Source data
/---

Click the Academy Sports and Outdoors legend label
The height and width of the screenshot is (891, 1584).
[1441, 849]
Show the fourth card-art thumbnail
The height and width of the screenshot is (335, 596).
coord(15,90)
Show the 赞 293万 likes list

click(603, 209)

\---

» JOB
Please copy every line of the records above, changing nothing.

» TASK RESPONSE
Click the Academy Sports and Outdoors legend label
The height and width of the screenshot is (891, 1584).
[1441, 849]
Show the fourth card-art thumbnail
The height and width of the screenshot is (335, 596).
coord(15,90)
Show the 赞 293万 likes list

click(603, 209)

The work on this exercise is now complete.